En Todos los bienes del mundo aparecen el clave y el piano junto al contrabajo, la percusión y la voz de María Berasarte. ¿Cómo cambia su manera de tocar y de concebir el sonido dentro de una formación tan abierta y poco convencional?
El punto de partida es completamente diferente. Cuando uno aborda repertorio barroco desde el punto de vista historicista, no podemos abstraernos de toda la información que conocemos, que nos permite acercarnos lo más posible a las convenciones de la época y a las intenciones del compositor. El intérprete debe conocer esto y, a partir de ahí, ser artista y emocionar.
Nuestro punto de partida en este proyecto, desde el respeto, es mucho más flexible en cuanto a la instrumentación, la rearmonización, la forma, el carácter o la manipulación rítmica…
La increíble voz de María Berasarte te lleva inmediatamente a otra manera de tocar y abordar este repertorio. Logra una atmósfera muy mágica. David Mayoral logra que el puzzle funcione.
El espectáculo se estrena en el Centro de Cultura Contemporánea Condeduque. ¿Hasta qué punto un espacio asociado a la creación contemporánea condiciona o inspira la concepción del proyecto?
El Centro de Cultura Contemporánea Condeduque apuesta por propuestas muy diferentes a lo que vemos programado en los ciclos habituales de concierto, danza, etc. Es muy inspirador y les estoy muy agradecido por la libertad total que me han dado en este encargo (el segundo tras el estreno de A Night with John Dee hace unos años con el pianista Moisés Sánchez). En esencia, me dijeron que propusiera lo que yo quisiera. Solo tuve que reunir a tres músicos fantásticos de muy diferentes sensibilidades y disfrutar.
Después de una trayectoria centrada en Johann Sebastian Bach y el gran repertorio barroco, ¿qué le aporta personalmente un proyecto tan transversal y basado en la improvisación y el intercambio entre músicos de procedencias distintas?
Me obliga a salir de automatismos. Cuando llevas muchos años trabajando repertorios muy concretos, entrar en un proyecto basado en la improvisación cambia completamente la energía. Aquí hay una parte de riesgo y de escucha constante que me interesa mucho. También disfruto mucho trabajando con músicos de procedencias diferentes porque aparecen ideas que yo solo no habría imaginado. Es una manera de relacionarme con esta música desde la curiosidad.

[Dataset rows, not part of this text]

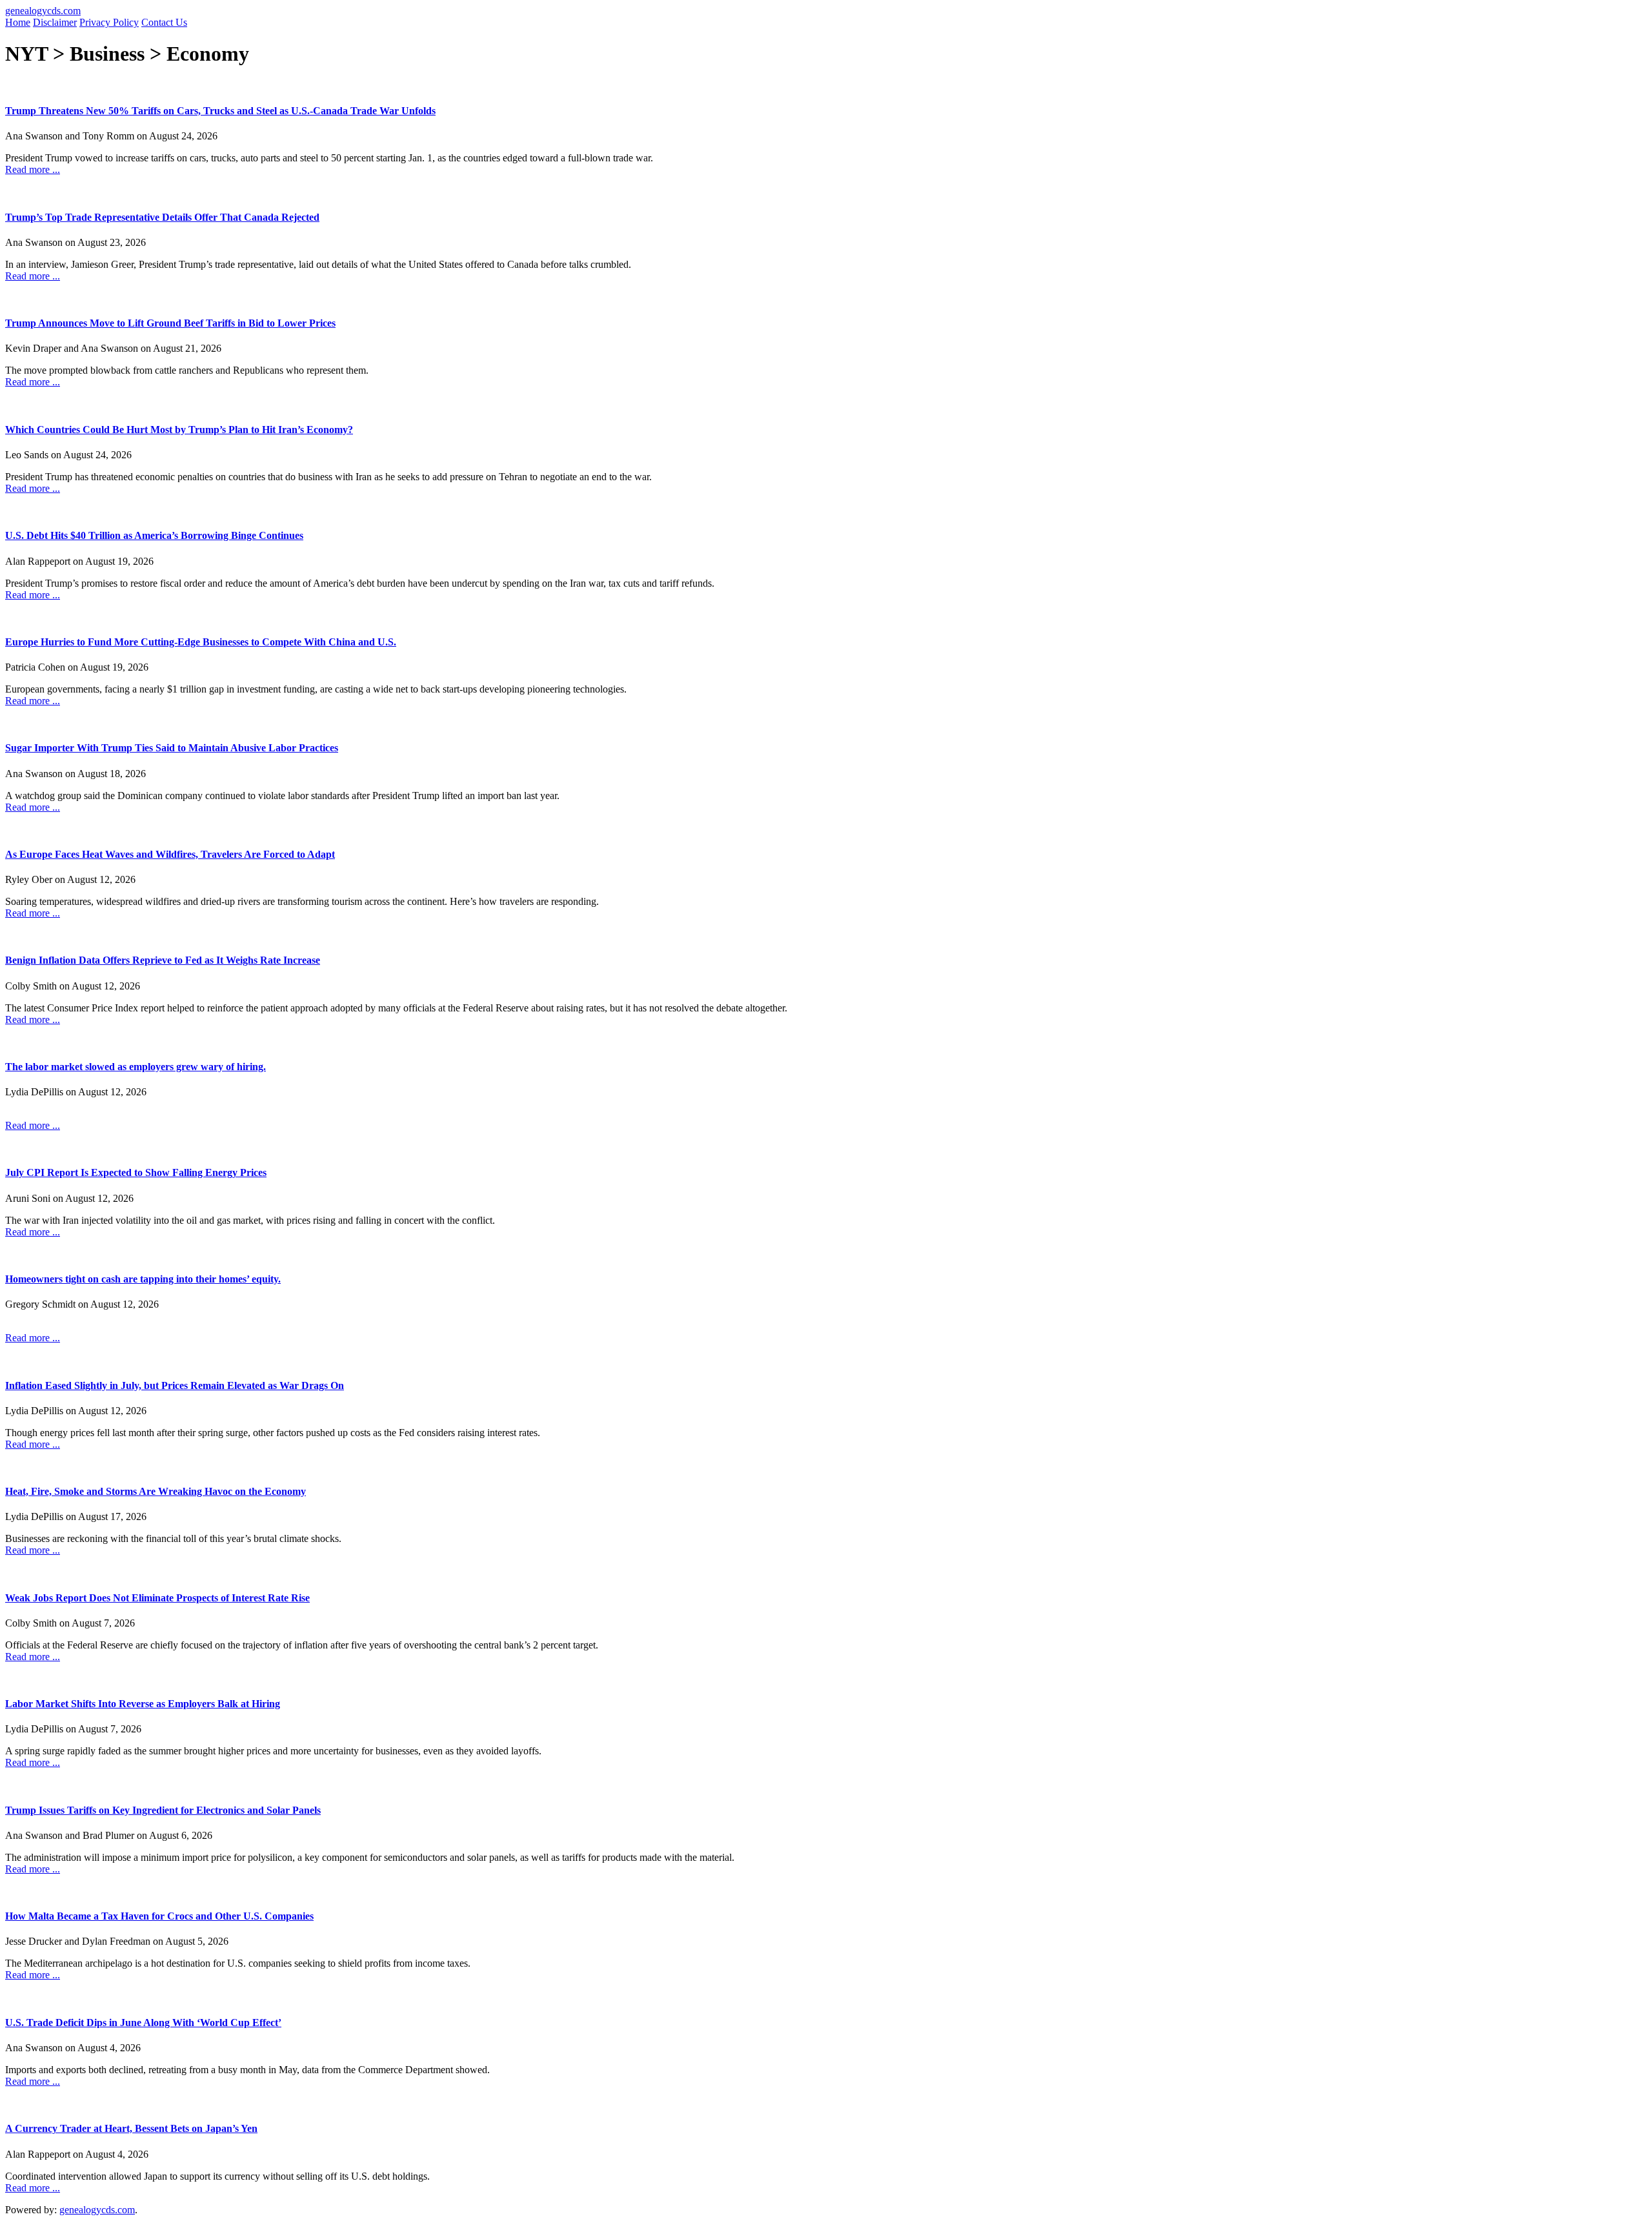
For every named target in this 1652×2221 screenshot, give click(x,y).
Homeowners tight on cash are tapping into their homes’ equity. (143, 1278)
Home (17, 22)
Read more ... (32, 169)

Acabo de estar tocando las Variaciones Goldberg en Córdoba y Suiza, y en unos días estaré en Valencia con la misma obra. Me encanta poder visitar mundos tan diferentes en tan poco tiempo.
¿Qué es lo que esperan que el público reciba de esta propuesta?
Nos gustaría que el público sintiera que esta música no pertenece solo al pasado. Que pueda escuchar a Juan del Encina desde un lugar muy actual, sin necesidad de conocimientos previos; que perciba la libertad que hay sobre el escenario, porque eso hace que cada concierto sea distinto. Y ojala el público salga con la sensación de haber escuchado algo cercano y nuevo al mismo tiempo.